Lo sappiamo, nulla dura per sempre.
Pensando a come scrivere questo articolo, preventivavo di non fare alcun accenno alla recente separazione tra
Chris Martin (eclettico front-man dei Coldplay) e la bellissima
Gwynnet Paltrow ( attrice statunitense di fama mondiale). Non amo il gossip, anzi lo ripugno. Le vicende personali però, i pugni nello stomaco, artisticamente spesso sono una manna dal cielo.
Chuck Palahniuk nel suo 'Soffocare' afferma
'L'arte non nasce mai dalla felicità'. Chris Martin sembra aver fatto tesoro di questa sua infelicità. Egli non è più lo stesso che calcava i palchi di tutto il mondo durante il tour promozionale di
Mylo Xyloto. Chris Martin era un uomo un po più solo del solito. La separazione consensuale era probabilmente una medicina necessaria, ma comportava molti effetti collaterali.
Io immagino così la scrittura del primo brano incluso in
Ghost Stories, sto parlando di
Always in my head, Martin nelle primi giorni dall'allontanamento dal partner in cui la rabbia inizia a placarsi ed arriva un certo grado di abbattimento emotivo. Questo dolore tagliente fa svoltare completamente lo stile dei Coldplay. Le canzoni dei CP avevano sempre avuto un fondo di pessimismo, che poi alla fine di un brano si infondeva in un certo livello di ottimismo. Invece in
Always in my head, True love, Another arms e Ink questo schema artistico risulta un po impallidito.
Parliamo ora del brano più enigmatico, ma dal mio punto di visto più bello dell'album. Sto parlando di
Midnight, brano dal significato molto esoterico e animalesco. L'onda elettronica della base travolge l'ascoltatore in una sorta di trance , lo estrania dal mondo. Ad un certo punto sembra quasi levarsi in aria, distaccarsi dall'umano e dal terreno. Personalmente amo queste atmosfere alla Bon Iver e ho apprezzato tantissimo Midnight. Questa atmosfera viene ripresa anche in
Oceans, brano molto intenso e rilassante, che culla l'ascoltatore.
Non posso certo dimenticare di parlare del brano
0, esso è molto in stile 'Coldplay'. I fan più 'integralisti' sicuramente lo apprezzano tantissimo. In questo brano traspare ancora quello schema emotivo di positivismo,
'Still I always look up to the sky, pray before the dawn'. Lo trovo fantastico, coinvolgente ed emozionante.
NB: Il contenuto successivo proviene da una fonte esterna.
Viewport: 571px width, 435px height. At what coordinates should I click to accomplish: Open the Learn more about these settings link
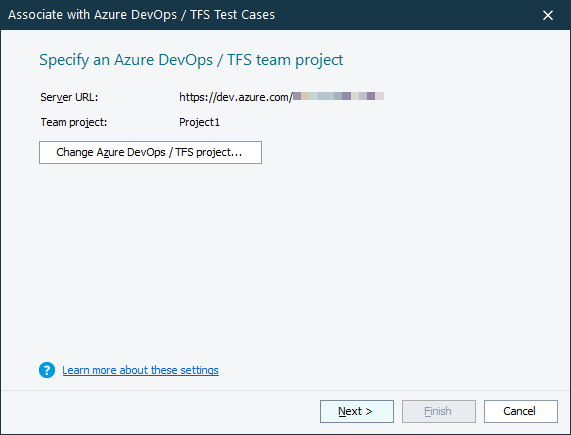140,370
Infine non potevo non nominare la famosissima e forse (criticatissima)
A Sky Full Of Stars.
E' vero non tutti amano la musica house, ed in particolare l'house elettronica di
Avicii noto DJ svedese. Il suo contributo in a Sky Full Of Stars è ben udibile. Il ritornello dance sembra però incoronare ancora di più il falsetto di Martin e ne esalta le capacità vocali.
Valutazione finale: l'album dei Coldplay li consacra ancora di più nelle classifiche e nei cuori delle persone.
La mia valutazione è di 8/10.
Nota a margine, la mancanza di un tour mondiale rende i Coldplayer un po contrariati.